Aku tidak mengerti, namun Pak Supri menjelaskan bahwa benda itu membawa petaka untuk keluargaku.
Bungkusan itu menjadi perantara santet yang dikirim oleh seseorang. Salah satu santet yang dikenal paling mematikan di pulah jawa. SANTET SEGORO PITU.
“Yang menyakiti bapakmu itu jin dari seberang lautan. Nggak tahu dengam apa orang itu sampai berniat melakukan ritual itu..”
Pak Supri menjelaskan bahwa pelaku pasti memiliki dendam yang dalam.
Menurutnya untuk menyantet bapak dengan Santet Segoro Pitu, pelaku harus melakukan ritual di tujuh titik pantai keramat di Pulau jawa.
“Biarkan bungkusan itu di sana. Jangan buka kios itu lagi sampai kalian tau seseorang yang bisa menghentikan dampak santet itu. Cukup bapakmu saja yang menjadi korban..”
Aku merinding mendengar cerita Pak Supri. Ia terlihat cemas dan kasihan dengan keadaan bapak.
Awalnya aku menganggap ucapan pak supri berlebihan. Tapi sejak saat itu, hidupku tak pernah lagi sama. Apa yang dikatakan Pak Supri terjadi, Bapak tak pernah bangun dari tidurnya, dan keadaan jasadnya tidak seperti orang yang terkena penyakit biasa.

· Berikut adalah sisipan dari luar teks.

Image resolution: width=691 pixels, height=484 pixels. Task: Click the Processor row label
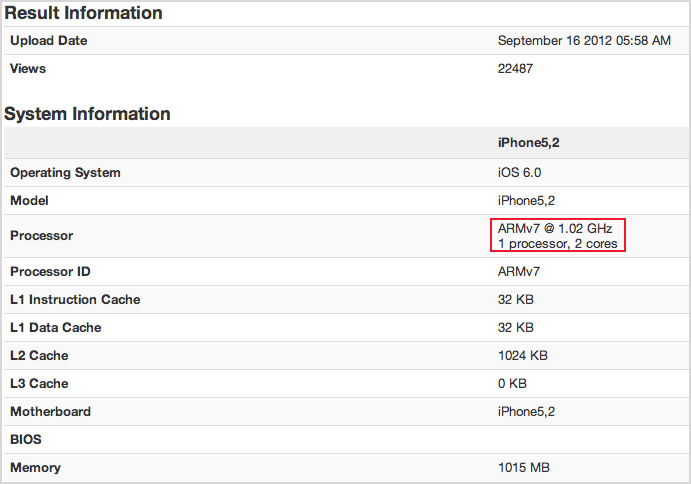tap(42, 236)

Jasadnya rusak dengan penyakit aneh.
Saat aku menceritakan perkataan pak supri itu, Ibu setuju agar kami tidak berurusan dengan bungkusan itu. Kios warung bapak tak pernah lagi dibuka.
Pak Supri menyarankan kami untuk melanjutkan usaha bapak di rumah. Ia akan membantu memberi tahu pelanggan bapak tentang kepindahan ini.
Sampai saat ini aku masih takut, dan benar-benar takut. Bagaimana jika santet itu masih mengincar kami? Bahkan kami pun tak pertah tahu siapa yang mengirim santet itu hingga membuat bapak meninggal?